Me interrumpió tomándome la mano y llevándosela amorosamente a los labios, cosa que a punto estuvo de producirle un soponcio a nuestra ya escandalizada vecina de mesa, y mirándome fijamente a los ojos, musitó:
— La mayor parte de nuestros clientes no admiten bromas en lo que se refiere a su dinero. Si lo perdiéramos nos rebanarían el pescuezo. Yo lo sé y me preocupa, pero últimamente a Ferdinand parece no importarle.
— En ese caso… — señal‚ en tono de profunda inquietud-. Quizá ser más prudente que mantengamos nuestra relación dentro de unos límites estrictamente personales — bajé instintivamente la voz-. Quienes me confían su dinero tampoco son de los que se resignan a perderlo.
— Eso puede arreglarse — me tranquilizó-. Soy yo quien controlo las transacciones y sé cómo hacerlo.
— Tendrás que convencerme o no habrá trato-le hice notar-. Como comprenderás no puedo arriesgarme a que tu jefe se juegue el dinero de mi gente. Me gustaría disfrutar de ti muchos años.
¡Bendita frase!
Le llegó al alma. La conmovió hasta el punto de que casi se le saltan las lágrimas. Estaba enamorada!
Al cabo de un tiempo comenzó a explicarme con todo detalle cómo funcionaba el entramado de la compleja maquinaria que el meticuloso Monsieur Mont-Blanc había sido capaz de crear a lo largo de treinta años con exclusivo propósito de conseguir blanquear ingentes sumas de dinero.

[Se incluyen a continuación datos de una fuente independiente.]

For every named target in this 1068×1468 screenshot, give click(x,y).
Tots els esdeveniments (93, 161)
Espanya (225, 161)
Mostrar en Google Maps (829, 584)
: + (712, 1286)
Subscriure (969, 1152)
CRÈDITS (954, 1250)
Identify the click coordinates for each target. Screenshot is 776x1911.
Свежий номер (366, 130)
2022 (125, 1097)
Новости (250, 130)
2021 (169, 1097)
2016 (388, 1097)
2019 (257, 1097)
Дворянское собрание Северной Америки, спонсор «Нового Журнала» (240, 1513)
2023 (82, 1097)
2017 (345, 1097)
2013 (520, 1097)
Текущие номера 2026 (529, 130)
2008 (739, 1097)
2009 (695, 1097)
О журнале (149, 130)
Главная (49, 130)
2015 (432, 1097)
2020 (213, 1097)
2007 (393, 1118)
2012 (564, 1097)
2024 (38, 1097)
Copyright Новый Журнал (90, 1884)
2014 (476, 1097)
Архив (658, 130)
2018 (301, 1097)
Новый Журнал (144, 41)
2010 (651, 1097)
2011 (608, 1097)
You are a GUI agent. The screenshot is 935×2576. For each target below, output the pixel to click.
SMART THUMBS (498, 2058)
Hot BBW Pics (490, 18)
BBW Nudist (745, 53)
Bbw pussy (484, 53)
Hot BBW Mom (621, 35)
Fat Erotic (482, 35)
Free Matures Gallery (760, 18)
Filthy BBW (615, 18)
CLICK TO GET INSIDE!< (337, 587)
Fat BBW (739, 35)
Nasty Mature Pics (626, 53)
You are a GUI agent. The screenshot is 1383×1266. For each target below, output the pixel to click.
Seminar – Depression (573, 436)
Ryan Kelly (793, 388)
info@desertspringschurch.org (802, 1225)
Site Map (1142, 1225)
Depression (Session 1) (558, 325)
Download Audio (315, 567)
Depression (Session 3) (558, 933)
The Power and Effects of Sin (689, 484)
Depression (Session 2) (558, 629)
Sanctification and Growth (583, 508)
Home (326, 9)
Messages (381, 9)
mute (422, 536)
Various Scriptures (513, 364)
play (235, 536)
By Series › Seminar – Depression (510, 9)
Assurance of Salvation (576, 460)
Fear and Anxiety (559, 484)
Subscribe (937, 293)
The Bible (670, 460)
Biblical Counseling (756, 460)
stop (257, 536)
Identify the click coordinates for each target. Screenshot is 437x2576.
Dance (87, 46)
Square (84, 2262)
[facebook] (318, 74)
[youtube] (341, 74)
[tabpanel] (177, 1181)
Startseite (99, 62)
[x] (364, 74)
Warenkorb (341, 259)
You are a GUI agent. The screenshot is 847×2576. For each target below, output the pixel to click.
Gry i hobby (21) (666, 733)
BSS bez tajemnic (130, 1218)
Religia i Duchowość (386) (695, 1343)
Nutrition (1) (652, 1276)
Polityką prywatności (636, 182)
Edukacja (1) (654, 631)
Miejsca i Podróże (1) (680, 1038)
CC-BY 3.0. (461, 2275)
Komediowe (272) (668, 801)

El punto culminante de su confesión y su indiscutible prueba de amor sin límites se concretó la noche en que me introdujo en su baño, corrió el enorme espejo que cubría la pared del fondo y me mostró con gesto de triunfo el ordenador personal y los disquetes que contenían una copia de la práctica totalidad de la información que se guardaba en La Maison Mantelet de La Croissette.
Se trataba de gente muy lista. Condenadamente lista, justo es reconocerlo. Quizá los mas listos, junto con Jack Corazza, que he conocido. Quien compra oro, sabe de antemano el valor de ese oro; quien vende dólares conoce la cotización de esos dólares, y quien invierte en acciones puede leer cada mañana lo que han subido o bajado esas acciones. Sus márgenes de pérdidas o beneficios fluctuar n casi siempre dentro de unos límites previsibles.